[GIVEN DATA — start]

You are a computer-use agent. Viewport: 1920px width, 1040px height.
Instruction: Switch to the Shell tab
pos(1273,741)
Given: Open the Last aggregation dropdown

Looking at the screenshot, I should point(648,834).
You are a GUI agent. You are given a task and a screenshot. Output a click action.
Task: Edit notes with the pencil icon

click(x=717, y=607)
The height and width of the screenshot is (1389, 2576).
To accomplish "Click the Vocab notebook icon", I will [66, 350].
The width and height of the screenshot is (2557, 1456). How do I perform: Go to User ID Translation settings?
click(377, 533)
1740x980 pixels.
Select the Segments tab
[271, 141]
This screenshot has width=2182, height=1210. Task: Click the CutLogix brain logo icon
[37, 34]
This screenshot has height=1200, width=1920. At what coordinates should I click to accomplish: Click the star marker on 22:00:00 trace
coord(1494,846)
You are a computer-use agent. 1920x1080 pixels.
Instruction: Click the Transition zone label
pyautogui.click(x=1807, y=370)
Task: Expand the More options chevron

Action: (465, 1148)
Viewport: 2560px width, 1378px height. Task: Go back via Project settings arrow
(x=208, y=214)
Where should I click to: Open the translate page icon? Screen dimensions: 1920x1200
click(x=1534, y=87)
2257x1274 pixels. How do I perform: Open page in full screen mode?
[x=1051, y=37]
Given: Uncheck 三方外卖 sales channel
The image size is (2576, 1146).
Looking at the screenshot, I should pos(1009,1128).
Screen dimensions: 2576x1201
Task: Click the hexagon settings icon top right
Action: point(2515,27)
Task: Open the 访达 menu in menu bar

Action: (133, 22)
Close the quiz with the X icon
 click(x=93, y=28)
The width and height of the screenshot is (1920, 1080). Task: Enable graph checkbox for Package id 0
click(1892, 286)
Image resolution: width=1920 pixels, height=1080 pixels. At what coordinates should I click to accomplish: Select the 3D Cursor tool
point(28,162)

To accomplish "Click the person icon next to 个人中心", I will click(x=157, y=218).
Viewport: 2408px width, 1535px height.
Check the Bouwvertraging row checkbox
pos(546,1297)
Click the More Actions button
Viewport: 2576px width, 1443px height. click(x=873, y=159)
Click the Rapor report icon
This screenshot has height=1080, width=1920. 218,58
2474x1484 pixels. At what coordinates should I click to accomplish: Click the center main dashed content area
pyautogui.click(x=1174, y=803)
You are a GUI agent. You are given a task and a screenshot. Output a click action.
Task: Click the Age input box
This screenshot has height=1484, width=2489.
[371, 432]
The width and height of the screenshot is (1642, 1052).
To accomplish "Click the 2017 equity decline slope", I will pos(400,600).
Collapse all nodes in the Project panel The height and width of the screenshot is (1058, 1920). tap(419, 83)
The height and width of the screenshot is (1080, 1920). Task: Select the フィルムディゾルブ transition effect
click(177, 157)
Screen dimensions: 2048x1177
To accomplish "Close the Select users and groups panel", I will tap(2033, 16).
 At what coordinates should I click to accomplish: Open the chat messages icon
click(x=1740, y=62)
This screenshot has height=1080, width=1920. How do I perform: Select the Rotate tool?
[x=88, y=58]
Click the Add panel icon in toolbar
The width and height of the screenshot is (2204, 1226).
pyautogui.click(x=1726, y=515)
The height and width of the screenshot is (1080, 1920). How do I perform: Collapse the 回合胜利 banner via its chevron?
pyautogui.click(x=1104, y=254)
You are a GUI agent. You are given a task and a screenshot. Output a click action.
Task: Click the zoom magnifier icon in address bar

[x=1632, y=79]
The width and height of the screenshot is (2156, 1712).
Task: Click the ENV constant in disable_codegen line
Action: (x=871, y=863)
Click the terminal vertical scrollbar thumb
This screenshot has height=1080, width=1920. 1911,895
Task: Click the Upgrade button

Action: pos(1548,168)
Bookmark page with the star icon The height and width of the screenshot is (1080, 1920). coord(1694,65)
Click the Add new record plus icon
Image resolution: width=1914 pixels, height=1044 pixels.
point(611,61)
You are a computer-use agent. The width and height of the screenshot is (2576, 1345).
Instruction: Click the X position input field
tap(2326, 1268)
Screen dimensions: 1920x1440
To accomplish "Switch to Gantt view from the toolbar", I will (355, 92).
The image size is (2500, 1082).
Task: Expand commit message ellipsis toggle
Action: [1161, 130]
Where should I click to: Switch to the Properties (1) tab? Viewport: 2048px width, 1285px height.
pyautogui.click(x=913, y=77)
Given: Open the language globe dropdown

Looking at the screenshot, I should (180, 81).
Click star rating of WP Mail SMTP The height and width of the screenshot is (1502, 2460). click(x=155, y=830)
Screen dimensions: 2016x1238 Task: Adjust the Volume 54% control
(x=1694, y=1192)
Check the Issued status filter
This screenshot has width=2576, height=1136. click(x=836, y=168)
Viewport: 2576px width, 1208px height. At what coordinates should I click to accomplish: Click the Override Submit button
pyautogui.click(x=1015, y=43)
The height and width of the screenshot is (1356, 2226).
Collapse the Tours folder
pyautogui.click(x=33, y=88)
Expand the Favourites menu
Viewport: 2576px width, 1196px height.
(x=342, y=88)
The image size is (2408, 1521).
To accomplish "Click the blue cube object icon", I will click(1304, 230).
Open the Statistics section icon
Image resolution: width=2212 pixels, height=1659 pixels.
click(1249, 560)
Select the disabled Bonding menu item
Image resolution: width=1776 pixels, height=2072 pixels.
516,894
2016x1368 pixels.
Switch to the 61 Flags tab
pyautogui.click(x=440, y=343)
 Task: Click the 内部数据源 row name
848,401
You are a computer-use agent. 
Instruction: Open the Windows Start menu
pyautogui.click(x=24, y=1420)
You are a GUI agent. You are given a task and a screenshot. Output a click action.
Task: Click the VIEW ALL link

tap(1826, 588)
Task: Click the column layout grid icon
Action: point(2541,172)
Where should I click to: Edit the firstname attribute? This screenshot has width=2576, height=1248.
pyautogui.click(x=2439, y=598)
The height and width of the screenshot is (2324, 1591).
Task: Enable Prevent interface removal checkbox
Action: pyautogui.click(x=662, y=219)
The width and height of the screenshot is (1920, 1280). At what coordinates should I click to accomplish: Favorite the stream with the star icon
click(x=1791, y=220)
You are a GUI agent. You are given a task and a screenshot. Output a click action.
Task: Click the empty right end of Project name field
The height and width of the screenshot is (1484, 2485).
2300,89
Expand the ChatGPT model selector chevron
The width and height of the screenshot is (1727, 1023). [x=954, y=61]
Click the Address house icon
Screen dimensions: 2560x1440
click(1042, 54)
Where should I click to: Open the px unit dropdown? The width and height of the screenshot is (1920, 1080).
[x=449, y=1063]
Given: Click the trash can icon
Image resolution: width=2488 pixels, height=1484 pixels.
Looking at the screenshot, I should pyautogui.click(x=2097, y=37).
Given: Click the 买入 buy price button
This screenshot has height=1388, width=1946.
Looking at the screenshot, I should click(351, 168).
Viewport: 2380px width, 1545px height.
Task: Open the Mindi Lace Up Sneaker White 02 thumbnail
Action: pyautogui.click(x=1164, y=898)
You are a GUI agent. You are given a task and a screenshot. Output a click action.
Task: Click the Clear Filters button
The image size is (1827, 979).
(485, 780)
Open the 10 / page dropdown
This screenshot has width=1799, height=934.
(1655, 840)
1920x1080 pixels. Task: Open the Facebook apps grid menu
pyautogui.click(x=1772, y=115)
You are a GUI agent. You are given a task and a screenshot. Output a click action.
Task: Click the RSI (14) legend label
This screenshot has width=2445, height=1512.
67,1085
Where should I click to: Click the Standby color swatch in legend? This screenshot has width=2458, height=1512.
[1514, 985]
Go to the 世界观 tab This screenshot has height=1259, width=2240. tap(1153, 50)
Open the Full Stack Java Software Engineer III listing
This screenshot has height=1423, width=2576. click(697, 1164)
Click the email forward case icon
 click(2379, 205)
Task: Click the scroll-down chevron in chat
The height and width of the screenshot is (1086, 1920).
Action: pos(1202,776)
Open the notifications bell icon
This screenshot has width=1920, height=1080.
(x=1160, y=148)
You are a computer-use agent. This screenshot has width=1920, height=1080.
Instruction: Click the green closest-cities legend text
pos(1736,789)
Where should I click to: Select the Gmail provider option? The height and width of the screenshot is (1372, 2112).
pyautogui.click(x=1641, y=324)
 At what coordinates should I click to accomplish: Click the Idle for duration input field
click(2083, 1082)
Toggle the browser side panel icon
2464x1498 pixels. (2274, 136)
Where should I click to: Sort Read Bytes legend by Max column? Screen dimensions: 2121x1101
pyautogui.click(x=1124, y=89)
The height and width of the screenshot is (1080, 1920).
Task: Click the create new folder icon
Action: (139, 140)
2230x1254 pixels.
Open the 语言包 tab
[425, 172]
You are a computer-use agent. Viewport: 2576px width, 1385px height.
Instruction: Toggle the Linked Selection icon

[GIVEN DATA — finish]

#### [WHAT THE TASK REQUIRES]
Of the lines above, extract only those from the line with "The image size is (1827, 979)." to the line with "You are a computer-use agent. This", both included, exactly as written.

#### [WRITTEN REPLY]
The image size is (1827, 979).
(485, 780)
Open the 10 / page dropdown
This screenshot has width=1799, height=934.
(1655, 840)
1920x1080 pixels. Task: Open the Facebook apps grid menu
pyautogui.click(x=1772, y=115)
You are a GUI agent. You are given a task and a screenshot. Output a click action.
Task: Click the RSI (14) legend label
This screenshot has width=2445, height=1512.
67,1085
Where should I click to: Click the Standby color swatch in legend? This screenshot has width=2458, height=1512.
[1514, 985]
Go to the 世界观 tab This screenshot has height=1259, width=2240. tap(1153, 50)
Open the Full Stack Java Software Engineer III listing
This screenshot has height=1423, width=2576. click(697, 1164)
Click the email forward case icon
 click(2379, 205)
Task: Click the scroll-down chevron in chat
The height and width of the screenshot is (1086, 1920).
Action: pos(1202,776)
Open the notifications bell icon
This screenshot has width=1920, height=1080.
(x=1160, y=148)
You are a computer-use agent. This screenshot has width=1920, height=1080.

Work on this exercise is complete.